Una de las razones por las cuales las personas que se dedican a la política tienen una baja estima por parte de la sociedad, es porque carecen de confianza y esto es así, entre otras razones, porque una porción mayoritaria de la población piensa que dicen mentiras. Éstas, como decisión racional, si las pronuncian, les ayudan a los políticos a seguir estando en la vida pública a costa, precisamente, de la credibilidad. Pero, ¿qué importa? Si en la política –la mala, la denigrada– hay que falsear.
Algo hay de cierto. La mentira ha estado presente en la disputa por el poder y su ejercicio. ¡Qué escenario tan reconfortante y alentador! Por eso, muy pocos se escandalizan cuando se informa que un político ha sido desmentido. El binomio política-mentira existe, pero no debe ser asimilado como natural, ya que si así fuera, la comunidad y la política serían imposibles.
Conviene traer a este tema, una frase de Albert Camus, localizada en una entrevista publicada en Le Progrés, de Lyon, en 1951: «Ninguna grandeza se ha fundado jamás sobre la mentira.» Cierto: la mentira acorta el camino, franquea una puerta o descomplejiza el problema, pero todo momentáneamente. La ambición de algunos hace que en su afán de «ser algo», recurran a la práctica de la mentira para cumplir sus objetivos; sin embargo, la política, en la medida que es una tarea para el bien común, no puede sino derrumbarse cuando el mendaz intenta edificar. Todo se cae porque se construyó sobre el aire, ya que –como dice la paremia– tarde o temprano, la verdad aflora, a pesar de que la mentira haya sido parte de un plan estratégico. Quien miente es peligroso, no hay duda de ello, porque planea, ordena, piensa, discierne y actúa en función de esa mentira.

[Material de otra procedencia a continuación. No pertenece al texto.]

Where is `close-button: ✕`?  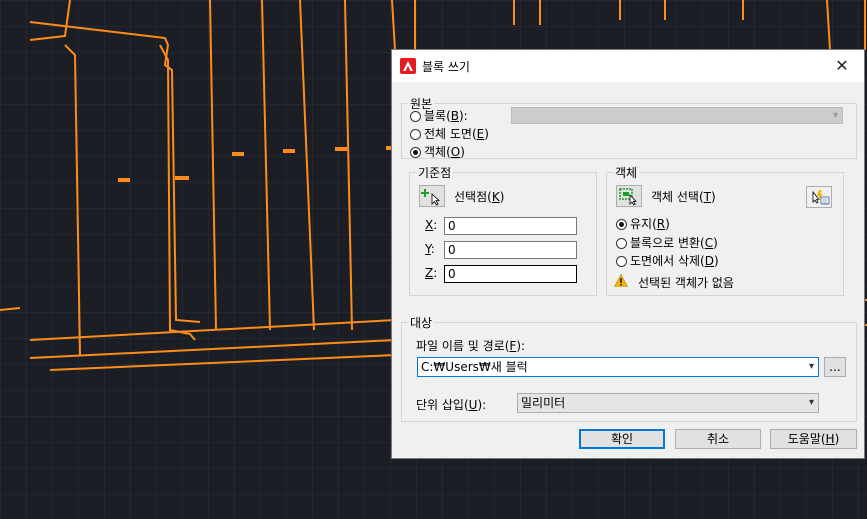
close-button: ✕ is located at coordinates (842, 66).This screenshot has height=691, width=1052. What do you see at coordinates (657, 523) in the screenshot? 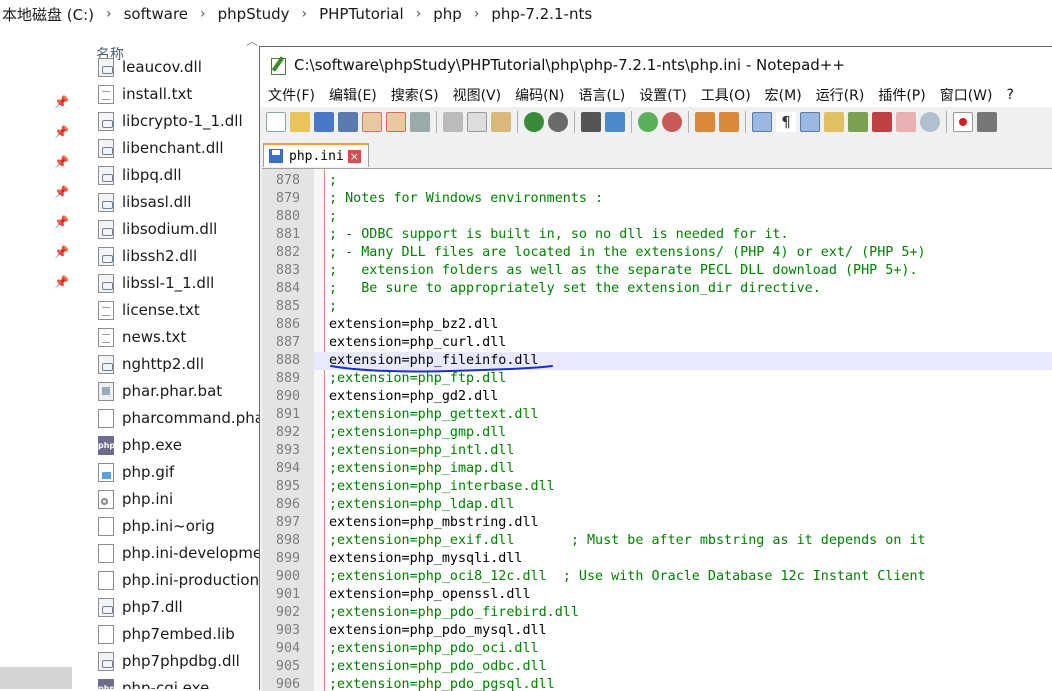
I see `code-line: 897 extension=php_mbstring.dll` at bounding box center [657, 523].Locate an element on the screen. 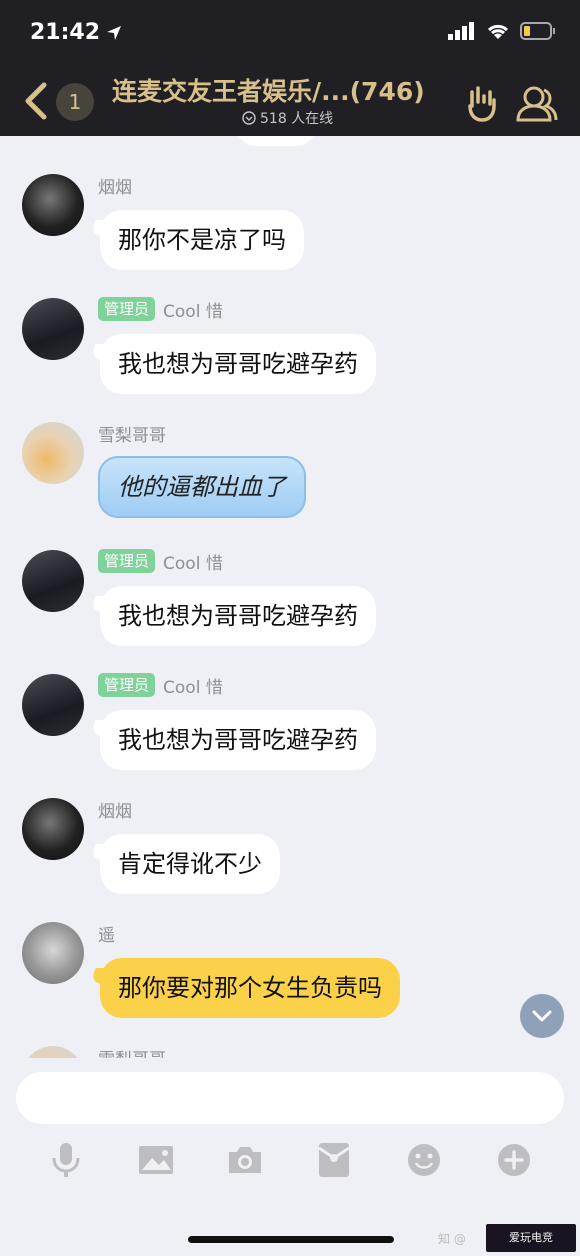 The height and width of the screenshot is (1256, 580). microphone-icon is located at coordinates (66, 1160).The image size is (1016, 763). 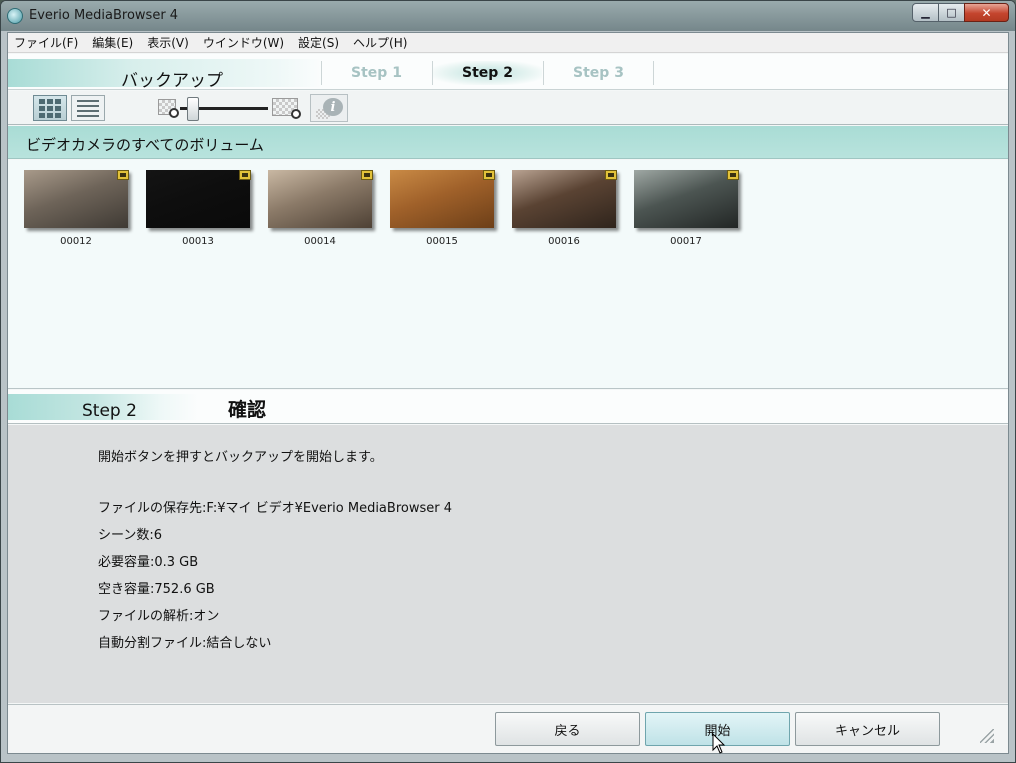 I want to click on menu-view: 表示(V), so click(x=168, y=42).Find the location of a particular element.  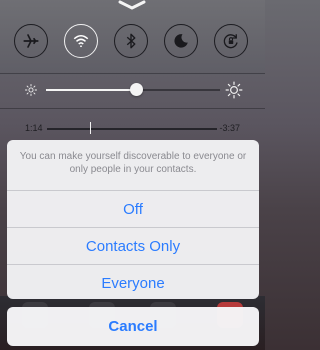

El efímero triunfo de la mentira es sustituido por la duradera verdad. Seamos estrictos: la mentira y la política son agua y aceite, aunque no parezca así. Las mentiras deben ser censurables y quien miente desacreditado.
Ellas deforman la realidad para un fin particular. Son la perversidad en acción. El mentiroso con autoridad pública viola el pacto que la ciudadanía ha hecho con él. Frente a su acción, no se requieren ejercicios conservadores de moralización sino políticas públicas: más transparencia y mejor rendición de cuentas. Si todas las personas saben, las mentiras y el deshonesto proceder serán menores.
La mentira es producto de falsos incentivos, de considerar a los otros como ignorantes y prescindibles, y de una confusión en el sentido de comunidad. Los políticos requieren de la confianza de la sociedad, la mentira –vínculo débil con la acción pública– significa su entierro, aunque, por momentos, les sirva para escalar hasta el paraíso.